### Document section
• • • • •
Larry Hagman is one of my all-time favorite actors. J.R. Ewing has been as much an integral part of my life as has Archie Bunker - portrayed, ironically enough, by Hagman's lifelong close friend Carroll O'Connor. Hagman's portrayal of J.R. and the phenomenon that was Dallas defined the late 1970s/early 1980s for many Americans.
But, if you are looking for tall tales about the Dallas years in Hagman's autobiography, you'll have to wait until page 181 [of a 272-page book]. The 13 years of Dallas zip by in Hagman's story with a few stories, opinions and recaps. Surprisingly, however, despite this you'll not be disappointed in this book. In actuality, the seemingly short-shrift given to Dallas is simply the way Hagman views his life: Dallas was but one of a string of unbelievably lucky breaks received by a man who has lived an extraordinarily lucky life and who is smart enough to know how lucky he has been.
Hagman doesn't hate Dallas - far from it. He may be the only actor so tied to a role who doesn't hate the association [O'Connor bristled at being constantly labeled as "Archie"; James Gandolfini won't even allow questions about The Sopranos from any journalist; then there's poor Fred Gwynne who - when he died - had Herman Munster's photo reprinted in newspapers across the country]. Hagman embraces J.R. and the series that created him. He loved nearly all of his castmates [the only one he speaks poorly of is the late Dack Rambo, whom Hagman said he actually liked during the series but hated after Rambo publicly called Hagman a "homophobe" who got Rambo fired from Dallas because of his openly bisexual lifestyle and his HIV diagnosis; charges Hagman angrily dismisses].
• • • • •
### Data for analysis
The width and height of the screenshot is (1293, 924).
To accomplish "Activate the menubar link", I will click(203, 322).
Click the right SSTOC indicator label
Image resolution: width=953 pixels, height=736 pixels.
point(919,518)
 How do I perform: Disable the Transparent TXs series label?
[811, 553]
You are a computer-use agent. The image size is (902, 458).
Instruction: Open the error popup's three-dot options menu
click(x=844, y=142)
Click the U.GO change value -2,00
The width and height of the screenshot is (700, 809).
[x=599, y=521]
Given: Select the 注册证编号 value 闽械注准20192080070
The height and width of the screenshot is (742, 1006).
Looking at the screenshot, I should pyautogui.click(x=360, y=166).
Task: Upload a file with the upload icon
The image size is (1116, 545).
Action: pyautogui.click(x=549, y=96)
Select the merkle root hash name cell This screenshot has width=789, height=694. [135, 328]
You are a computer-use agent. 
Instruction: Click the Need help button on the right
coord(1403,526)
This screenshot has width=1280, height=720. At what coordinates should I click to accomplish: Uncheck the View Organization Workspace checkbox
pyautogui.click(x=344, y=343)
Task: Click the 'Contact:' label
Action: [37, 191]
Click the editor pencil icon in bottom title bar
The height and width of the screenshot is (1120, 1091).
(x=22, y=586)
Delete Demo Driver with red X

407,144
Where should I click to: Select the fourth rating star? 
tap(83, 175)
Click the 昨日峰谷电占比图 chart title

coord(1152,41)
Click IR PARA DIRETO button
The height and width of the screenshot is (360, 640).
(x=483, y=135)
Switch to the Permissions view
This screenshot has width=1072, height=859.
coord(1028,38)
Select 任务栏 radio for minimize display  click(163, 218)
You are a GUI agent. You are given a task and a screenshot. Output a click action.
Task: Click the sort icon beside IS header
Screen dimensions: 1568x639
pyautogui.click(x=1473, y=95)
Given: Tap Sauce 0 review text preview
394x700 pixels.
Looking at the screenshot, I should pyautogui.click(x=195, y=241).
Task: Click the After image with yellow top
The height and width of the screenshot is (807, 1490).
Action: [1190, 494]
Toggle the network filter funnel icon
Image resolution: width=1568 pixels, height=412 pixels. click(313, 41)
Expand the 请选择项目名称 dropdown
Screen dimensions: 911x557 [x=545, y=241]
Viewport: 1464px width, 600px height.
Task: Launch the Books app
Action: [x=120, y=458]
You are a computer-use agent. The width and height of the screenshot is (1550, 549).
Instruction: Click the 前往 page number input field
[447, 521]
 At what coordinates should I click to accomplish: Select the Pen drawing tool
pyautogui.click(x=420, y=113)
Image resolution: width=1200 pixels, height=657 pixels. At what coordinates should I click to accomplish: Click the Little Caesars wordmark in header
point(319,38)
• • • • •
### Prompt 1
Translate this sentence from the review of Larry Hagman's autobiography into Spanish: "Hagman embraces J.R. and the series that created him."
### Prompt 2
Carry on the review of Larry Hagman's autobiography, picking up right after its final sentence.
The data above is not needed here.

### Exercise result 1
Hagman acepta a J.R. y a la serie que lo creó.

### Exercise result 2
Hagman writes of trying to get Jim Davis to kick his five-pack-a-day cigarette habit [Hagman quit smoking in the 1960s and became one of the biggest anti-smoking advocates in Hollywood]; and of losing a similar battle with Barbara Bel Geddes until a near-fatal heart attack got her to stop in the mid-1980s. Hagman's fondness for Patrick Duffy is clear, as the close relationship he has maintained with Linda Gray. Unlike many Hollywood tales, the cast of Dallas was actually a tight-knit group - all of whom couldn't believe their great fortune to be a part of something like Dallas.
Indeed, Hagman is fully aware and grateful for the tens of millions of dollars Dallas has earned him. He can still remember being so low on money that he had to rent out his home to Peter Sellers for a month [while he and his wife, Maj, slept on a mattress in Peter Fonda's office]. But Hagman's life was noteworthy before Dallas and if his post-Dallas career has been quieter, his successful recovery from a liver transplant brought him continued renown.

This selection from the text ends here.